NYC Small Business Services


The plan, introduced by Council Speaker Corey Johnson on March 19, proposes multiple points of financial assistance, including a temporary universal basic income across all five boroughs which would allow $550 per month for every adult resident and $275 per month for every child resident. 

In addition, the plan proposes temporary fee deferments and business tax refunds for struggling businesses, and would build on the city's small business loan program to provide up to $250,000 per business to cover fixed costs. The plan would also provide assistance to freelance workers, members of the gig economy and workers who have experienced reduced hours. 

At the time of the plan's introduction, the Council estimated that over 500,000 workers and more than 40,000 businesses are in the industries hardest hit during the Covid-19 crisis, including restaurants, bars and nightlife establishments. These businesses generated $40 billion in taxable sales last year.
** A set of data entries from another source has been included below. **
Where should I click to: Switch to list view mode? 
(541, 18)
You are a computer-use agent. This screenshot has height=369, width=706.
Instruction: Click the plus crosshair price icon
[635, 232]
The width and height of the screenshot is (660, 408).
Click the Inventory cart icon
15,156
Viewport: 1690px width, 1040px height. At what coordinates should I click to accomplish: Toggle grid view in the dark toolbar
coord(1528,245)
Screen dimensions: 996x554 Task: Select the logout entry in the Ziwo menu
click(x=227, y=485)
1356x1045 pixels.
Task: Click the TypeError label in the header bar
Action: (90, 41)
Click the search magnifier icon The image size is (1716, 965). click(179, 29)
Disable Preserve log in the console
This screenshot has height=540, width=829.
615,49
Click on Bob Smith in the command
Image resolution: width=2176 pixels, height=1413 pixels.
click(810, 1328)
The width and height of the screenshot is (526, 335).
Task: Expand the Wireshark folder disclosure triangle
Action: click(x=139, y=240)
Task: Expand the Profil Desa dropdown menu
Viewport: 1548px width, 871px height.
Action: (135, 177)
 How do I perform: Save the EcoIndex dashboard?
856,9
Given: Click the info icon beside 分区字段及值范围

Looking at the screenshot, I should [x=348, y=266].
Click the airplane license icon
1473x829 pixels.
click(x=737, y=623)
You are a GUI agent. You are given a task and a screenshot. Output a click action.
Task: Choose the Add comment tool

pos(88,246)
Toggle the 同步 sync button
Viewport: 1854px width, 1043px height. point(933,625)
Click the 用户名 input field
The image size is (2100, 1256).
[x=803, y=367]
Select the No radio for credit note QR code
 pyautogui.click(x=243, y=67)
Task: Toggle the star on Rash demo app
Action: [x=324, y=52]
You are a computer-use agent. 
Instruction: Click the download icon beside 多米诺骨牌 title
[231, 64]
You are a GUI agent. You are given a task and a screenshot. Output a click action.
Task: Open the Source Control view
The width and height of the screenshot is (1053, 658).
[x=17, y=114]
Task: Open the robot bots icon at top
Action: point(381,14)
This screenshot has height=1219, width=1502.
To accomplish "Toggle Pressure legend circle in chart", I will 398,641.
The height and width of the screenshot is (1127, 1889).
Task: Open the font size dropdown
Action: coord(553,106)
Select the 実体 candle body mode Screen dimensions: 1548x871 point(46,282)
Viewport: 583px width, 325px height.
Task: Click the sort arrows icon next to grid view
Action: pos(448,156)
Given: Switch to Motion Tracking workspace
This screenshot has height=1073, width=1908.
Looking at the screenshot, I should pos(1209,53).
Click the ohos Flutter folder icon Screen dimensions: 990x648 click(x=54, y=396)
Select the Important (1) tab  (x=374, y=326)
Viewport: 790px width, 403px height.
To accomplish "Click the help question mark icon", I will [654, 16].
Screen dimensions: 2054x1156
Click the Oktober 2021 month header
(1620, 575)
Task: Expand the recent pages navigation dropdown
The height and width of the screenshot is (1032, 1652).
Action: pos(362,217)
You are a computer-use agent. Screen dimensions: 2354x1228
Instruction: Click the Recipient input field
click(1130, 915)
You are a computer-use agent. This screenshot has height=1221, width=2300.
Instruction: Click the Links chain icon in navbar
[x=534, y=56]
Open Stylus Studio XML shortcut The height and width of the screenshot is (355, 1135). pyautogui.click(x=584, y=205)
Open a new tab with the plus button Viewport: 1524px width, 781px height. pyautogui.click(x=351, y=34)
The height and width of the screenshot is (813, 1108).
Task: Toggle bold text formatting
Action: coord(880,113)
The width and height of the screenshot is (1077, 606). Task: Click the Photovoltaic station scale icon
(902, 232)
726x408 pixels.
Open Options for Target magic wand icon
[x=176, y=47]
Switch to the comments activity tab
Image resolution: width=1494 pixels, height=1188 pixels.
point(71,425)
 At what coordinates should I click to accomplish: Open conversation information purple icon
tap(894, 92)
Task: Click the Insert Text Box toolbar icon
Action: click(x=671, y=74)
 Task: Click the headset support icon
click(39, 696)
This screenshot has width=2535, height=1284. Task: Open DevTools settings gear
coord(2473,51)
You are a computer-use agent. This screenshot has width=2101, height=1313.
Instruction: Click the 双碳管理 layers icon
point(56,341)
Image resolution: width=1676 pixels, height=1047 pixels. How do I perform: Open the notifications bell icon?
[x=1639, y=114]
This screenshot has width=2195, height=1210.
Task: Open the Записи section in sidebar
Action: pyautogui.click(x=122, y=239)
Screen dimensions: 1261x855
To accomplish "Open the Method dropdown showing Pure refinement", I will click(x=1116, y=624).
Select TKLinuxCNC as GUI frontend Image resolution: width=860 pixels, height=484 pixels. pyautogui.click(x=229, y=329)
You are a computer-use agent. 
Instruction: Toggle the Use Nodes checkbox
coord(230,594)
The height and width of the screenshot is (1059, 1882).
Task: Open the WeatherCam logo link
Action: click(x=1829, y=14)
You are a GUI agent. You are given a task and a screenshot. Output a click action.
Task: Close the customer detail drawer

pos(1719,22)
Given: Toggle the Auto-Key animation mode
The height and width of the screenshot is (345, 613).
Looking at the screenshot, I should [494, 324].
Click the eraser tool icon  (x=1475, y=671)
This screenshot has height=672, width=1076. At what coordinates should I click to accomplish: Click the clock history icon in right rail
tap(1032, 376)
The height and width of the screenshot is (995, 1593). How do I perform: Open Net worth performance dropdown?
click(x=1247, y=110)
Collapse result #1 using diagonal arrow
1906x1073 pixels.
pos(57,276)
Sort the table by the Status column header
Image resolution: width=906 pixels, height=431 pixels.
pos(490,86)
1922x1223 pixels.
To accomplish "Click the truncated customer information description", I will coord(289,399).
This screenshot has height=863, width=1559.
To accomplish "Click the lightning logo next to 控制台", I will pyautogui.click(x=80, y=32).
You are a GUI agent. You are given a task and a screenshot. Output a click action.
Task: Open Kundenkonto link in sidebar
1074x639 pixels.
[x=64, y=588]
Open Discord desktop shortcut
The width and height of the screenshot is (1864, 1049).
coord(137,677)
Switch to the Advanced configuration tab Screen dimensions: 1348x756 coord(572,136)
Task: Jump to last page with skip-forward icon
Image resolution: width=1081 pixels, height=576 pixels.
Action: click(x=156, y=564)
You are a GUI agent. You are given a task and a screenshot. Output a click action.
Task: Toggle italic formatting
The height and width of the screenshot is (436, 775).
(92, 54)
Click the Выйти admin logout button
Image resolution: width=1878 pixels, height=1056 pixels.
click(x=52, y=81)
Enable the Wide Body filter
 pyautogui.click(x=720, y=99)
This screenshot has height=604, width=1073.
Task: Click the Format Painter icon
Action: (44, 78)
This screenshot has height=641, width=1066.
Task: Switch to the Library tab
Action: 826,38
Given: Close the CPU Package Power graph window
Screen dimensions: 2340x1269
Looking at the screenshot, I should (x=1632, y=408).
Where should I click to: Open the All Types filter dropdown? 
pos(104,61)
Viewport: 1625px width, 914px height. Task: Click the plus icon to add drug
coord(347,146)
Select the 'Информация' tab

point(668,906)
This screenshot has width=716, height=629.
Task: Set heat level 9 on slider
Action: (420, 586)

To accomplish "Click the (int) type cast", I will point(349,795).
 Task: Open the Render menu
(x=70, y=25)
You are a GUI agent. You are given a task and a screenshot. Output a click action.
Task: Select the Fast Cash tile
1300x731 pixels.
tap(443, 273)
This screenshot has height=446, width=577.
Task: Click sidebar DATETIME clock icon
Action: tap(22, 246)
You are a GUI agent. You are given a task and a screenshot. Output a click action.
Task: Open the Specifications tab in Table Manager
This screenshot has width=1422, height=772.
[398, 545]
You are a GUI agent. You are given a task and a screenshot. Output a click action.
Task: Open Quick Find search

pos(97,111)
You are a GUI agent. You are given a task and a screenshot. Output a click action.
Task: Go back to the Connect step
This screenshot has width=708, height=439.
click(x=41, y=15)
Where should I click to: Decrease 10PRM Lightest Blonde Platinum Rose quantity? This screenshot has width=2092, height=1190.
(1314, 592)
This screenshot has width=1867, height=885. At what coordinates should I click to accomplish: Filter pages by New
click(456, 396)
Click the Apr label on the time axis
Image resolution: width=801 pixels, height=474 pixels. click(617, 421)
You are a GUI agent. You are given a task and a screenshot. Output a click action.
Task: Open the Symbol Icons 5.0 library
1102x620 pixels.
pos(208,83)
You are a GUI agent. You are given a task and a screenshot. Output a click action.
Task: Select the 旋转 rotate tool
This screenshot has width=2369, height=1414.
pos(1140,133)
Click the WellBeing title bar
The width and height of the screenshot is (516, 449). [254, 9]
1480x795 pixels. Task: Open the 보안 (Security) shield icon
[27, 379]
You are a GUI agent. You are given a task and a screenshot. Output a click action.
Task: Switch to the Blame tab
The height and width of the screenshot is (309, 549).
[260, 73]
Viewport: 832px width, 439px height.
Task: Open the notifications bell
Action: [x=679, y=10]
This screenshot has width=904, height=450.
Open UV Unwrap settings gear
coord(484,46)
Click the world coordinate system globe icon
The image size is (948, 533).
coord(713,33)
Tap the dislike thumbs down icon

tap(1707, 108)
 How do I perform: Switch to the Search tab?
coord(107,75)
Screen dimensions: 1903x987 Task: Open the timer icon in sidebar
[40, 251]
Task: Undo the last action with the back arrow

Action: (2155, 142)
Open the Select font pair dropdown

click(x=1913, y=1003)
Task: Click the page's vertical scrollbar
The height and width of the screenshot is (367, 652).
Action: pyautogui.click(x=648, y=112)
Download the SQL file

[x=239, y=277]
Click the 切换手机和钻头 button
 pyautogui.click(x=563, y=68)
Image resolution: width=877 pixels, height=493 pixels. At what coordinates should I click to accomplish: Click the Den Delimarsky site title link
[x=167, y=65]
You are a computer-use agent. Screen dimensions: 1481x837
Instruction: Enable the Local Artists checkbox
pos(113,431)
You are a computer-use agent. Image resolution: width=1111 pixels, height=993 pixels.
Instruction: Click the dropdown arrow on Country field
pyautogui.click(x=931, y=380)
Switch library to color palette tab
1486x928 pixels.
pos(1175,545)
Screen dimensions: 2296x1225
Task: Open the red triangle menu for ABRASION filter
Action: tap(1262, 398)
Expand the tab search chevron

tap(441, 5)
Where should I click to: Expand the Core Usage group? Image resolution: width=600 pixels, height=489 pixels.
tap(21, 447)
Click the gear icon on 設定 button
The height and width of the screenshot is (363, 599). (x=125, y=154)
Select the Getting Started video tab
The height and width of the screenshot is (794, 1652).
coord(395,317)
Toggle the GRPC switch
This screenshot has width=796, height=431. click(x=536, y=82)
“This is a crisis unlike any we’ve ever seen," Johnson said. "The difficult steps we’ve taken to protect ourselves and others are necessary, including social distancing and mandatory closures, but they are devastating our businesses and workers in every corner of the city. The hospitality industry has been the most high-profile industry impacted, but gyms, performance venues, salons, retail shops and many other types of businesses are shuttering or close to it. This plan will provide relief not just for our economy, but also for the small businesses and workers that are the heart and soul of New York City."

On March 18, New York Governor Andrew Cuomo signed emergency legislation guaranteeing job protection and pay for New Yorkers who have been quarantined as a result of Covid-19.

The day after the speaker's proposal, Governor Cuomo signed an executive order mandating all non-essential businesses statewide to close in-office personnel functions, effective March 22.